Massencrash auf der Autobahn

Ein Auffahrunfall - sechs Folgeunfälle auf der A9 bei Langenbruck.

Zur Unfallzeit befuhr ein 46-jähriger Mann aus dem Bereich Rudolstadt mit seinem Pkw Ford die BAB A9 in Fahrtrichtung Nürnberg. Unmittelbar vor der Anschlussstelle Langenbruck musste der Ford-Fahrer auf dem linken Fahrstreifen verkehrsbedingt abbremsen. Ein nachfolgender, 78-jähriger BMW-Fahrer aus Krefeld erkannte die Situation zu spät und fuhr auf den vorausfahrenden Pkw Ford auf. Beide Fahrzeuge kamen nach dem Aufprall auf dem linken Fahrstreifen zum Stehen. Hierbei wurden weder der Unfallverursacher noch der 46-jährige Ford-Fahrer verletzt.

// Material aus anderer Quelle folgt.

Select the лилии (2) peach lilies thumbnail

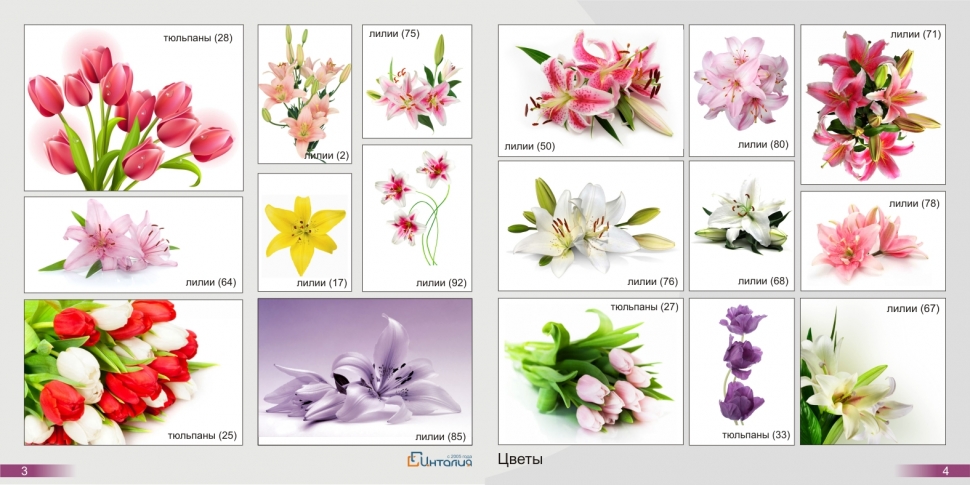(305, 94)
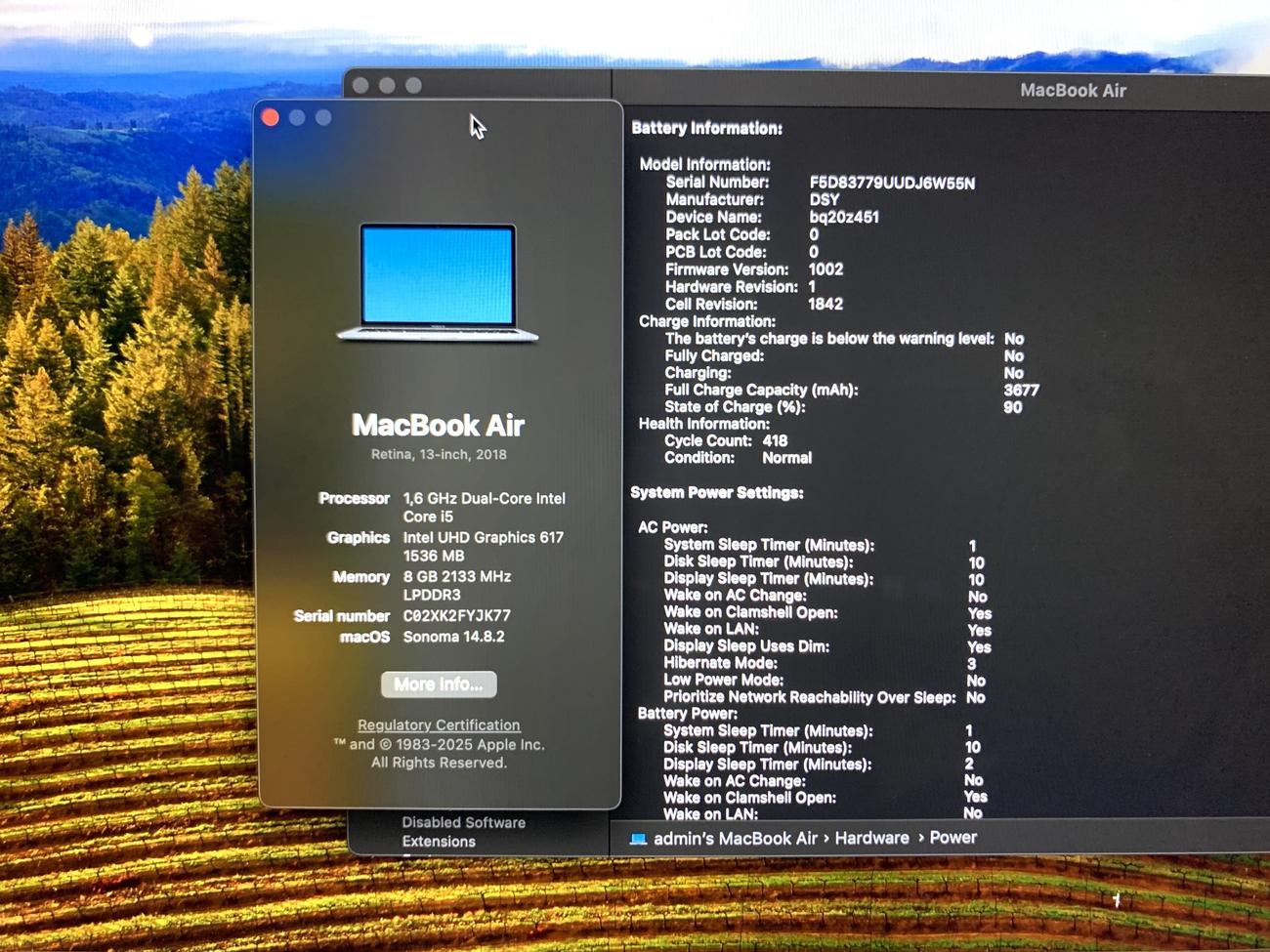Click the About window's zoom button

323,118
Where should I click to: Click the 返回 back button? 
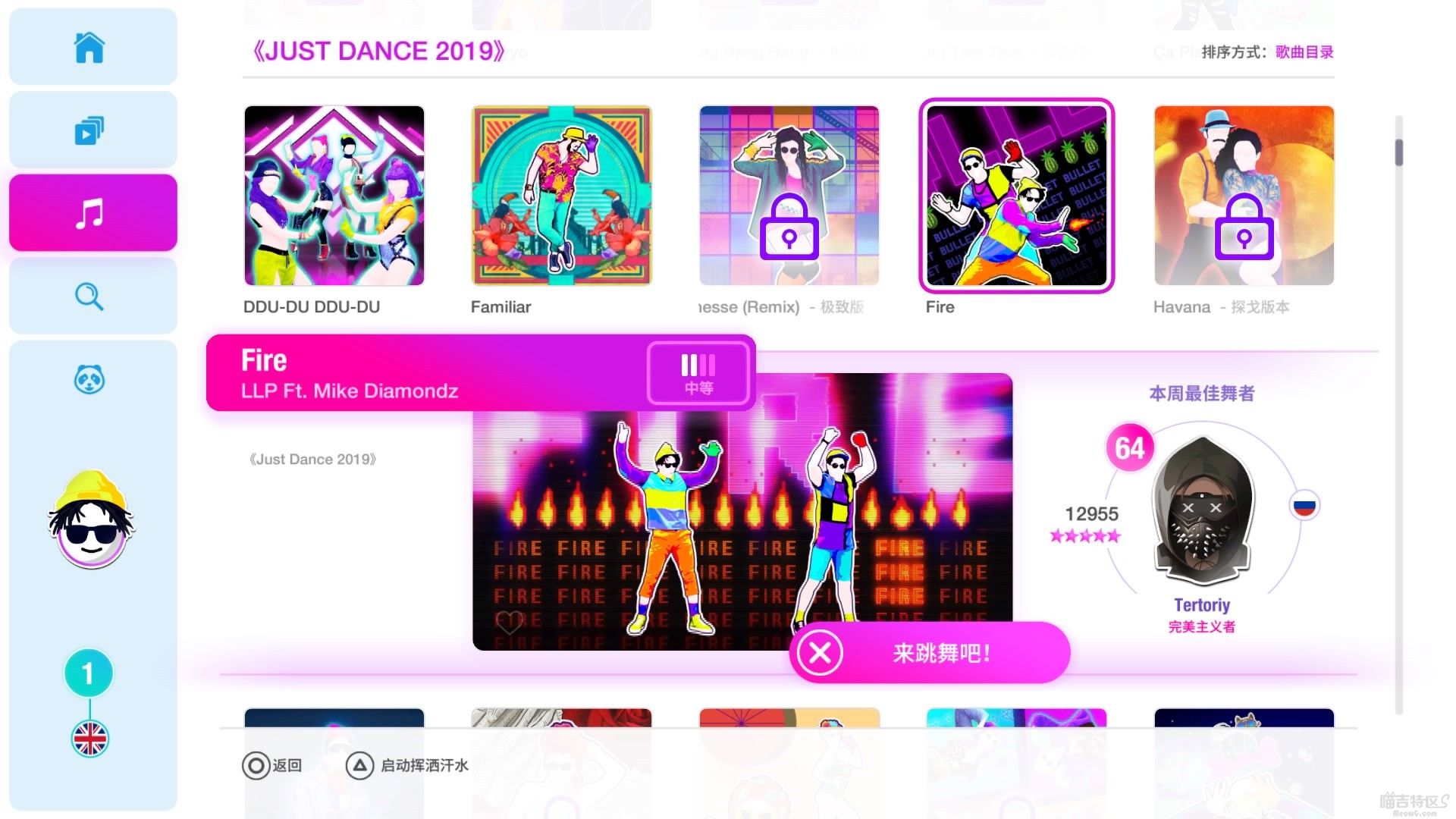(x=272, y=766)
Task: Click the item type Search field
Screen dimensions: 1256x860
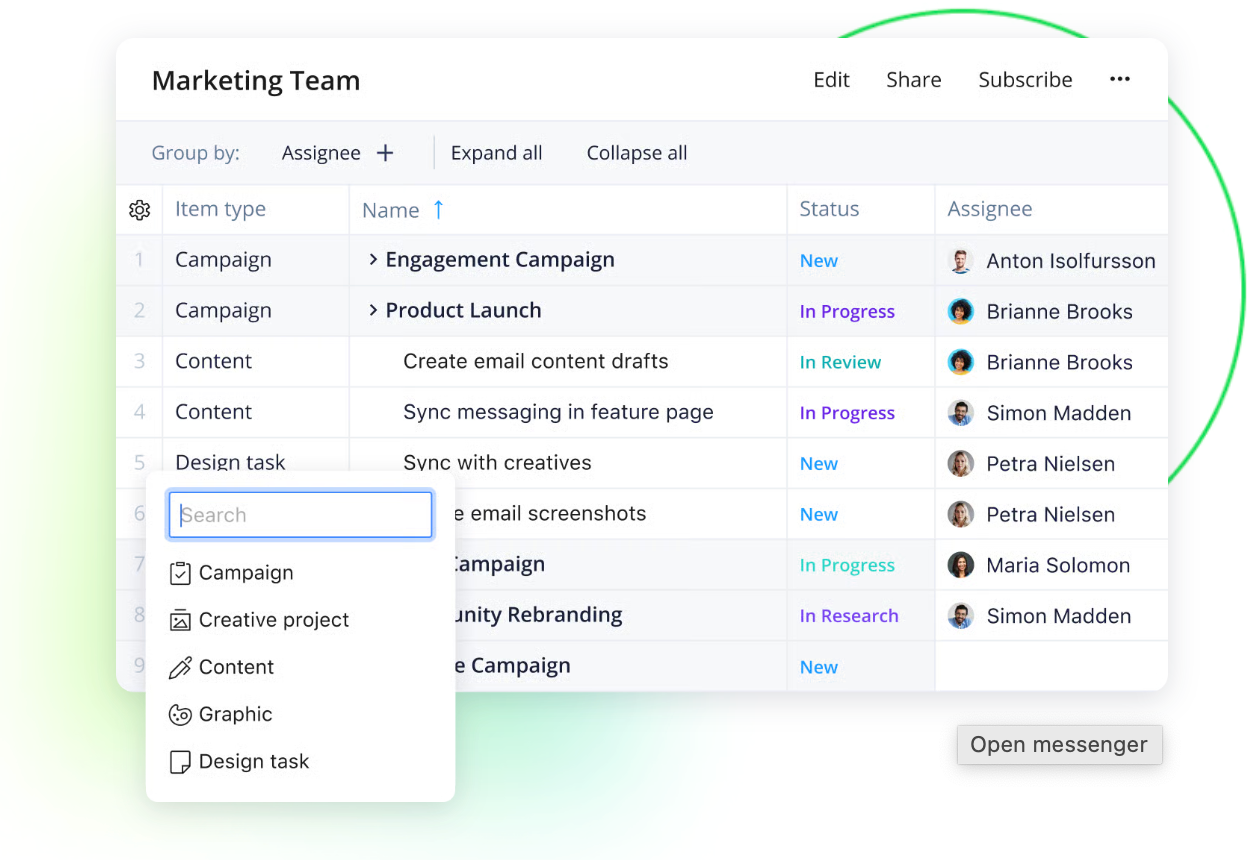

Die beiden Fahrzeuge wurden jedoch bei dem Aufprall erheblich beschädigt, der Sachschaden beläuft sich auf 17000,- Euro, und waren nicht mehr fahrbereit. Infolge dieses Auffahrunfalls ereigneten sich bei dichtem Verkehr insgesamt sechs Folgeunfälle, worin insgesamt 24 Fahrzeuge verwickelt waren. Aufgrund dieser Unfälle war die Richtungsfahrbahn Nürnberg komplett gesperrt, lediglich am Standstreifen konnte die Unfallstelle passiert werden. Bei den sechs Folgeunfällen wurden sechs Personen leicht verletzt, die durch die eingesetzten Rettungskräfte in die Krankenhäuser nach Ingolstadt und Pfaffenhofen verbracht wurden. Bis zur Räumung der Unfallstelle gegen 14.15 Uhr mussten von der Autobahn 15 Fahrzeuge durch Abschleppdienste geborgen werden. Teilweise kam es in Fahrtrichtung Nürnberg zu einem Rückstau von 15 Kilometern. Mit Abschluss der Unfallaufnahme kann der Sachschaden an den beteiligten Fahrzeugen auf ca. 190000,- Euro beziffert werden. Zur Absicherung und Reinigung der Unfallstellen waren zusätzlich die Autobahnmeisterei Ingolstadt sowie die Feuerwehren aus Geisenhausen und Wolnzach eingesetzt.